Констанца уже в первую неделю после ареста потеряла счет дням. В конце концов от голода и отчаяния она впала в странное состояние, когда грань между реальностью и видениями из четкой разделительной линии превратилась в туманную и призрачную полосу, которая уже ничего не разграничивала и никого не останавливала. От реальности к видениям и обратно начали двигаться контрабандные фрагменты впечатлений, снов, ужасов и воспоминаний. Сначала ей казалось, что за ней вот-вот придут палачи, и она представляла себя вопящей голой и раскоряченной на спине деревянной «кобылы». Констанца физически ощущала, как острая сосновая доска медленно и неумолимо режет грешные места ее тела, впивается в распухшую плоть, как привязанные кожаными ремешками свинцовые гири растягивают ее бедра и медленно срывают с ног кожу. Как уксус, в котором палачи вымочили ремешки, разъедает обнажившееся мясо, как большие черные мухи садятся на ее раны, чтобы отложить в них свое потомство. Боль предвиденная превращалась в боль реальную, сотрясала ее плоть и в конце концов выбрасывала сознание в спасительное небытие.

Потом она просыпалась и понимала, что все это всего лишь бред. Что она ни на миг не покидала своей камеры. В ней стояла жаркая духота, но тело Констанцы не реагировало на жару ни потом, ни жаждой. Приносили теплую невкусную воду, она ее выпивала, но легче не становилось. Все время она думала о предстоящих пытках, о том, что не выдержит их, что нарушит клятвы и раскроет инквизиторам масонские тайны. Констанца пробовала биться головой об стену, но не потеряла память, а лишь набила шишки и обвалила штукатурку.

Время от времени в ее смешанных с реальностью видениях появлялся Григорий. Он молчал, и она понимала, что это не просто молчание, а загадочная «священная немота», которую проповедовали суровые отшельники со склонов Святой горы.
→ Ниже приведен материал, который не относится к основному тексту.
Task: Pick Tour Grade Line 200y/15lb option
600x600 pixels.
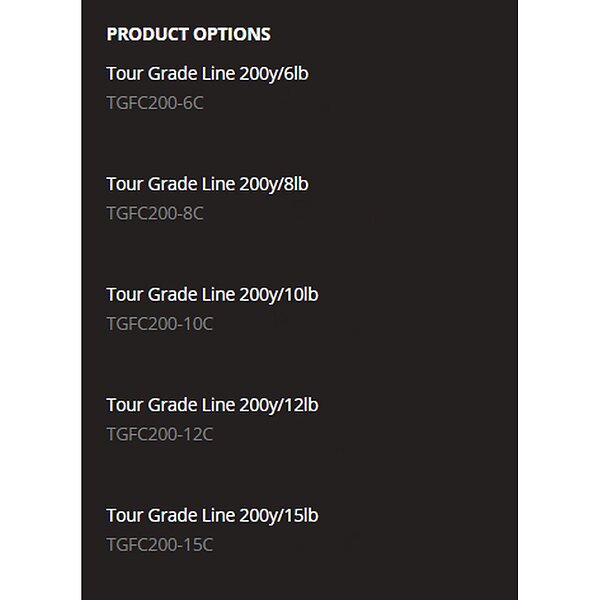Action: (212, 516)
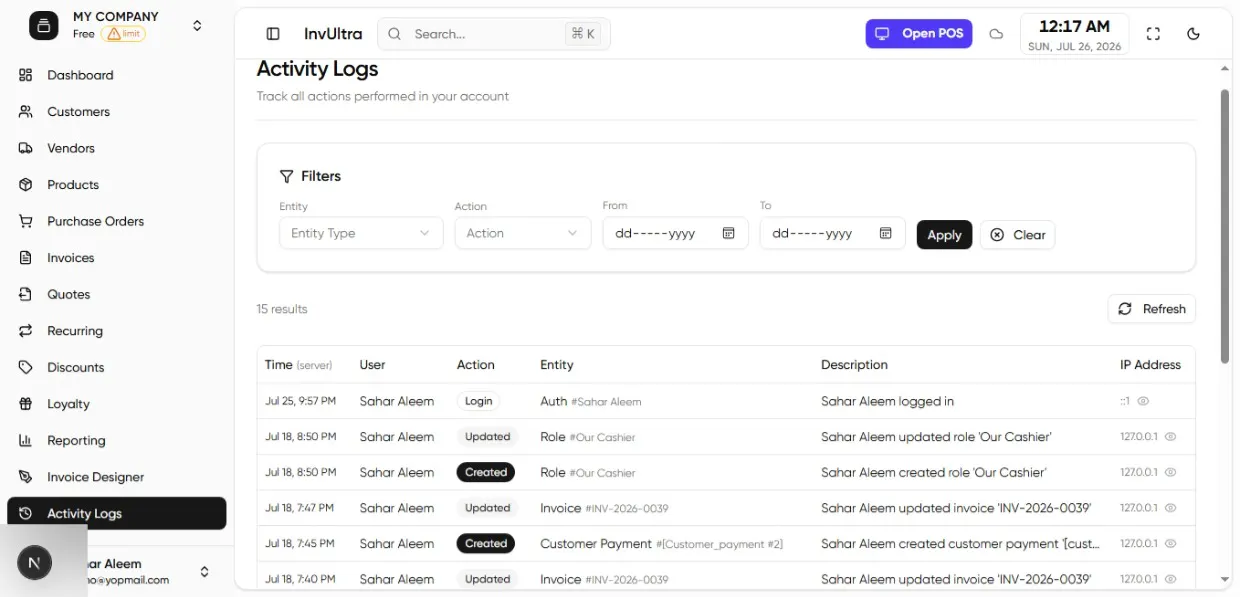Enter fullscreen mode via expand icon
This screenshot has width=1240, height=597.
pyautogui.click(x=1153, y=34)

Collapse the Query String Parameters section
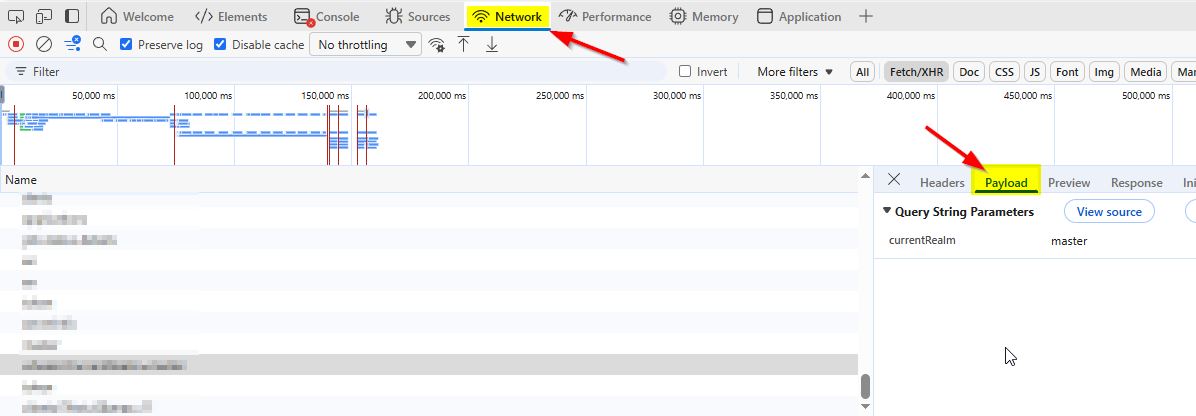[887, 211]
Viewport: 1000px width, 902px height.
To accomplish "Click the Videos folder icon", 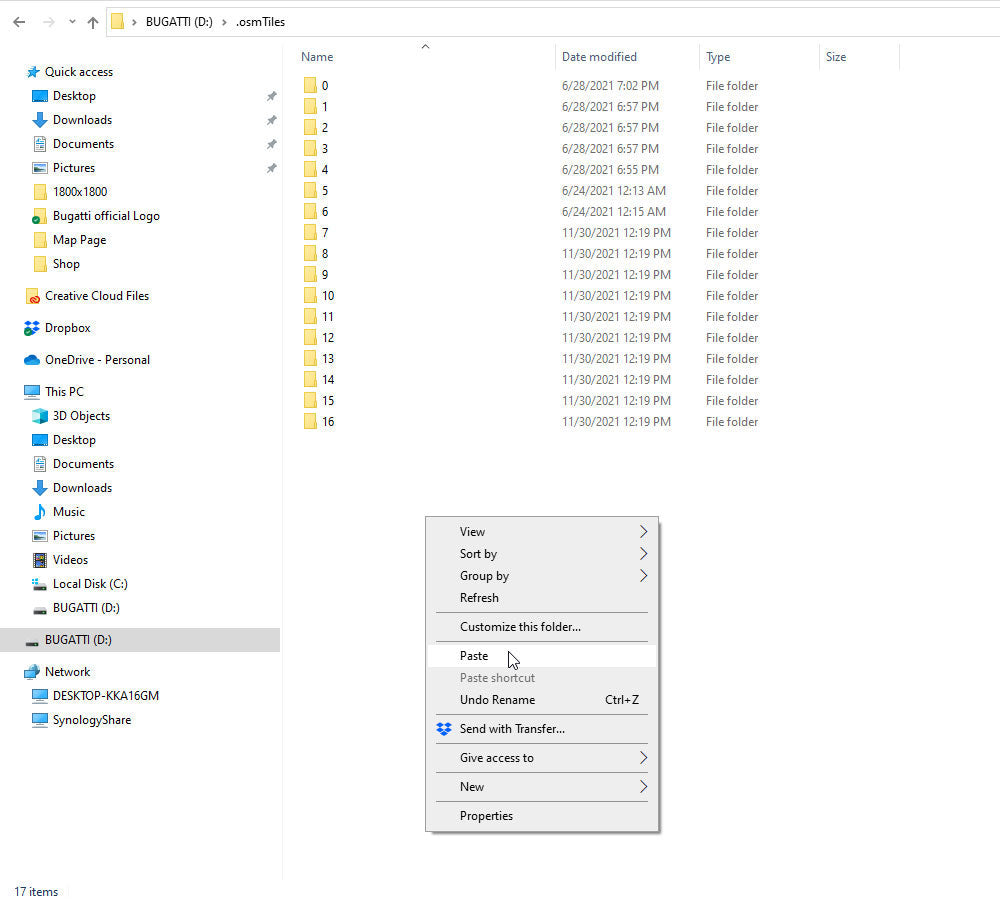I will coord(40,560).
Она просила у него прощения за все свои обвинения и омыла свое философское покаяние половодьем слез. Как реальных, так и сотканных из астральной влаги. Но Григорий не вышел навстречу ей из ледяного панциря своего безмолвия, а только смиренно и грустно смотрел на нее. Этот взгляд она ощущала кожей, ежилась под ним, как под кнутом заплечных дел мастера. Но потом образ Григория отступал и сменялся другими видениями. К ней приходила Лидия, к которой она стремилась и которую звала каждой клеткой своего тела. Образ словенки приносил ей утешения Венеры, и Констанца не отказывалась ни от одного искушения во время тех похотливых грез, когда ее тело получало неземное наслаждение и содрогалось в бесчисленных оргазмах. Она ощущала, как эти утешения ослабляют ее и без этого ослабленное тело.

«Ну и пусть, – решила она. – Лучше сейчас умереть с голоду и изнурительных истечений любовного сока, чем потом извиваться и кричать, сидя на кровавой «кобыле», и умирать под насмешки и похотливые взгляды мракобесов. По крайней мере, тогда все тайны братства умрут вместе со мной».

Иногда видения переносили ее на заседания ложи, и она слышала голос Досточтимого мастера, который спрашивал:

– Ou se tiennent les Apprenties?

– Au Septrention, parce qu'elles ne peuvent soutenir qu'une faible lumiere[117], – отвечала она.

«Только слабый свет, нежный свет, тихий свет, свет весенний и осенний, свет последней Стадии», – шептала она, ощущая, как ей открывается новая, неожиданная сторона ритуальных формул вольных каменщиков. Ее предупреждали. Ей советовали из глубины столетий. Она должна была опасаться яркого света. Со всех ног бежать от него. Но она слишком поздно постигла истину, спрятанную мудрецами в словах древнего ритуала. Она позволила, чтобы ее поместили под яркий свет, и теперь он медленно убивал ее.